Louvre Museum Paris | Discover the Most-Visited Museum In The World
It is said that if you go to Paris and don’t visit the Louvre, you haven’t visited Paris. This is fairly true, as the grandeur of the Louvre Paris is hard to miss. This iconic museum stands on the right bank of the River Seine and is the largest art gallery in the world.
Louvre Museum houses the heritage of the great French history, along with other important works from around the world, such as Leonardo da Vinci’s Mona Lisa. Home to more than 35,000 exhibits in its centuries-old building, the museum attracts millions of visitors from all over the world every year.
Louvre Museum | Quick Facts
What Is The Louvre?
Why is Louvre Museum Famous?
The building that the Lourve is housed in, the Lourve Palace, was originally built as a fortress in the 12th century. It opened its doors to the public as a museum in 1793. At the time, the museum had a humble collection of over 500 paintings. Today, it houses 480,000 pieces of artwork across 60,600 square meters, making it the largest museum in the world.

(Stored data)
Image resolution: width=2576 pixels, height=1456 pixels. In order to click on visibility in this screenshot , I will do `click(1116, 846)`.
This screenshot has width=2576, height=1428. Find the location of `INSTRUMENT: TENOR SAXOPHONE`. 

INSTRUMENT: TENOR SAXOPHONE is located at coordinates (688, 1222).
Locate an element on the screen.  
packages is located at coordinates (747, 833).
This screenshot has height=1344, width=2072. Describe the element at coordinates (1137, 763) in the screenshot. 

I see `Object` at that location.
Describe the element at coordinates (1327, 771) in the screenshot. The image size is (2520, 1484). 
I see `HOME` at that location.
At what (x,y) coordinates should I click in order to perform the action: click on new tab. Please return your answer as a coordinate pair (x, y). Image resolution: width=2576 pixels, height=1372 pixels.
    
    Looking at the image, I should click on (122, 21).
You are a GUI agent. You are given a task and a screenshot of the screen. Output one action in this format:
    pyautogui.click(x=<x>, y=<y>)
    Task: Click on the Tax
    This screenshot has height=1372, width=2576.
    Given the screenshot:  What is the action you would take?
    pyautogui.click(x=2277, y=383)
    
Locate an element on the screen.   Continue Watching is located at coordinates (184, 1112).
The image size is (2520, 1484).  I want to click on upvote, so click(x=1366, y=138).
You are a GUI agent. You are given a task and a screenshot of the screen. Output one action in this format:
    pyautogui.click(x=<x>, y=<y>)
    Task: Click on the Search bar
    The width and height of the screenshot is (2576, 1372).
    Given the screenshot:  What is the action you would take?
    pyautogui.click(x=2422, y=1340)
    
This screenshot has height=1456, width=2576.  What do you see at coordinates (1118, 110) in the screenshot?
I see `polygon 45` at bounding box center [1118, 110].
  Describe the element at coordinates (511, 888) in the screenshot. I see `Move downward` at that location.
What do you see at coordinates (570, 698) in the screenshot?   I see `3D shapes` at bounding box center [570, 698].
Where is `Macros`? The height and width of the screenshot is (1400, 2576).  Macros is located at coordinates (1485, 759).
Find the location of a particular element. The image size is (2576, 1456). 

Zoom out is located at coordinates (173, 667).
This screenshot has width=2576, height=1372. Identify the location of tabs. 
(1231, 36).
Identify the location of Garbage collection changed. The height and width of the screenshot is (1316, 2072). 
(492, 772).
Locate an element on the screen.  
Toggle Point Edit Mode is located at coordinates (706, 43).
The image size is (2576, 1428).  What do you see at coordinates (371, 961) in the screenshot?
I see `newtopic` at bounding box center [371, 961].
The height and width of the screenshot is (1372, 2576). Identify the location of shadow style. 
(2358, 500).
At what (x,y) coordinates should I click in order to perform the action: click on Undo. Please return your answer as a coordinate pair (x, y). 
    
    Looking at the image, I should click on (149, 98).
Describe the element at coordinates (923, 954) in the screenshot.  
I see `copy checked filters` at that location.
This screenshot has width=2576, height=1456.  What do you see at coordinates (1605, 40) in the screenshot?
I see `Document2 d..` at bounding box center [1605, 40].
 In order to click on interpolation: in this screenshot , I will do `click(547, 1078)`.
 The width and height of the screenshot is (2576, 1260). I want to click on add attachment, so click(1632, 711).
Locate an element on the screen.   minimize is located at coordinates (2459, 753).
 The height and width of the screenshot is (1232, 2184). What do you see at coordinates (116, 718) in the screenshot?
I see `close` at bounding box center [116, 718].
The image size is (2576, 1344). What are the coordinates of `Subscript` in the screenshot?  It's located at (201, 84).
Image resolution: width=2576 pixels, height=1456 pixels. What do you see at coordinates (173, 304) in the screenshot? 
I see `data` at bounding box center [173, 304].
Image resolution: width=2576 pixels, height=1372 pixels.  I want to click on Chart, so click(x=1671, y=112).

Requirement 1: According to the Louvre page, in what year did the museum open to the public?
Requirement 2: Translate this sentence from the Louvre page into Spanish: "It is said that if you go to Paris and don’t visit the Louvre, you haven’t visited Paris."
Requirement 3: Shorten the paragraph of the Louvre page that begins "It is said that if you go to Paris" and keep its main facts.

Written answer 1: 1793

Written answer 2: Se dice que si vas a París y no visitas el Louvre, no has visitado París.

Written answer 3: A trip to Paris without the Louvre is said not to count as visiting Paris, and the museum's grandeur makes this fairly true. The iconic museum stands on the right bank of the Seine and is the world's largest art gallery.